What the task asks: For this exercise, write out every entry exactly and leave the pictures out.

Data:
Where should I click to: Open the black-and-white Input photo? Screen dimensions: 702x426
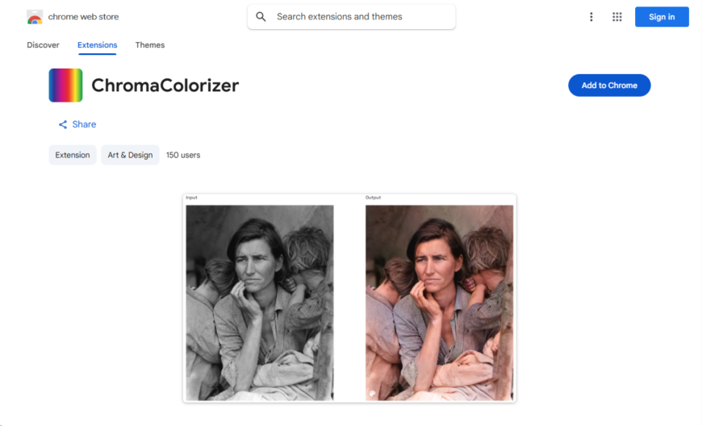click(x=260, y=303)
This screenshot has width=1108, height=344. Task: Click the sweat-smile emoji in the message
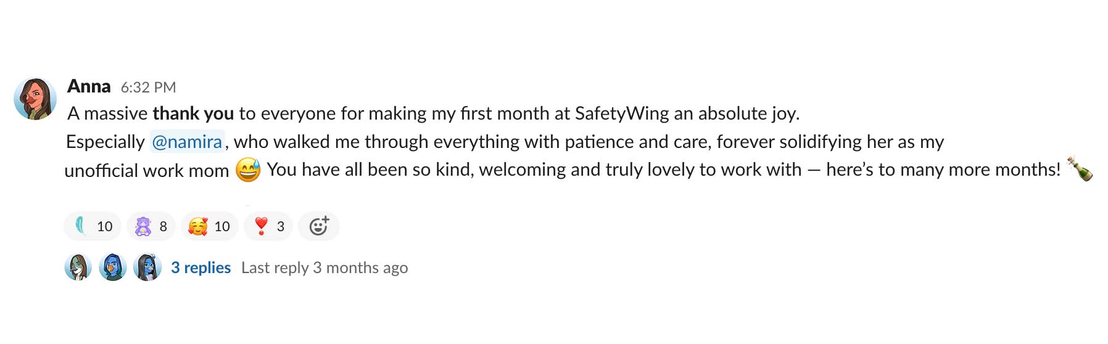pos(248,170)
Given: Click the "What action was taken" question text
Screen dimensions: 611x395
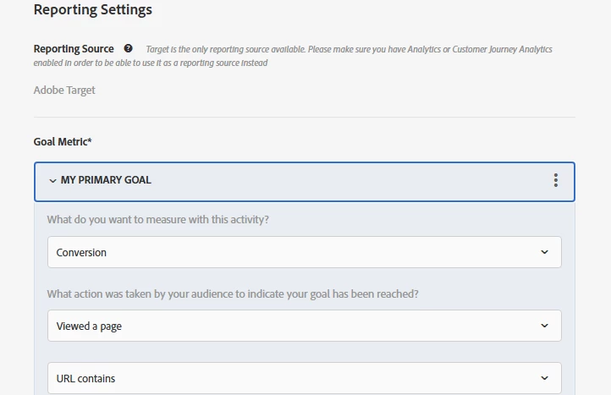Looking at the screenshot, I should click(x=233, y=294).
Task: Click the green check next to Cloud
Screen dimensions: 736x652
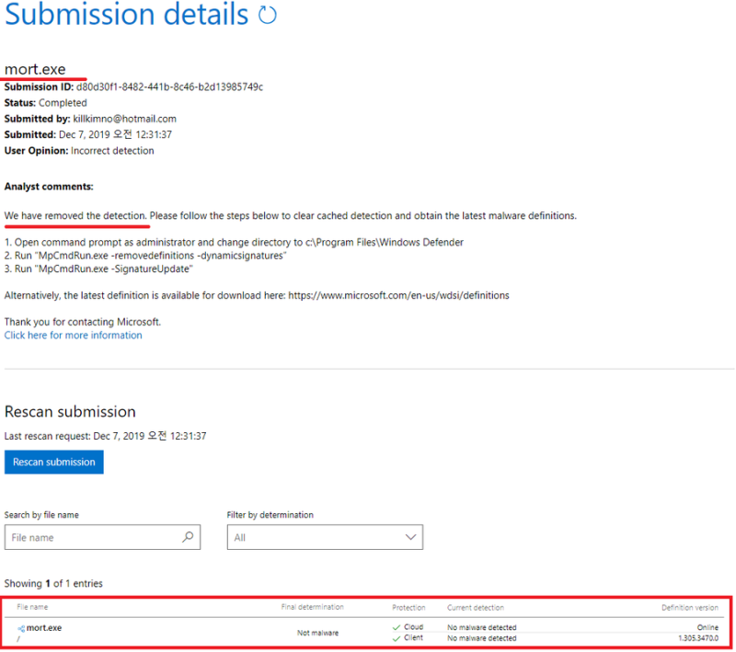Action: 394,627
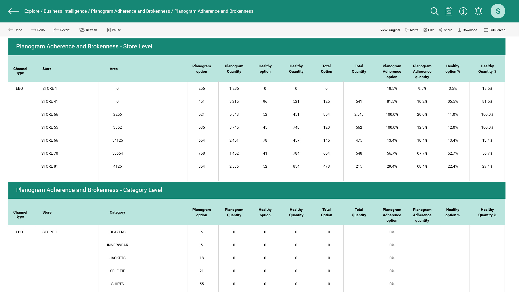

Solution to the exercise:
Where should I click to: Open the black-and-white Input photo? Screen dimensions: 702x426
click(x=260, y=303)
This screenshot has width=1108, height=344. Task: Click the sweat-smile emoji in the message
pos(248,170)
Given: Click the "What action was taken" question text
Screen dimensions: 611x395
Looking at the screenshot, I should click(x=233, y=294).
Task: Click the green check next to Cloud
Screen dimensions: 736x652
Action: 394,627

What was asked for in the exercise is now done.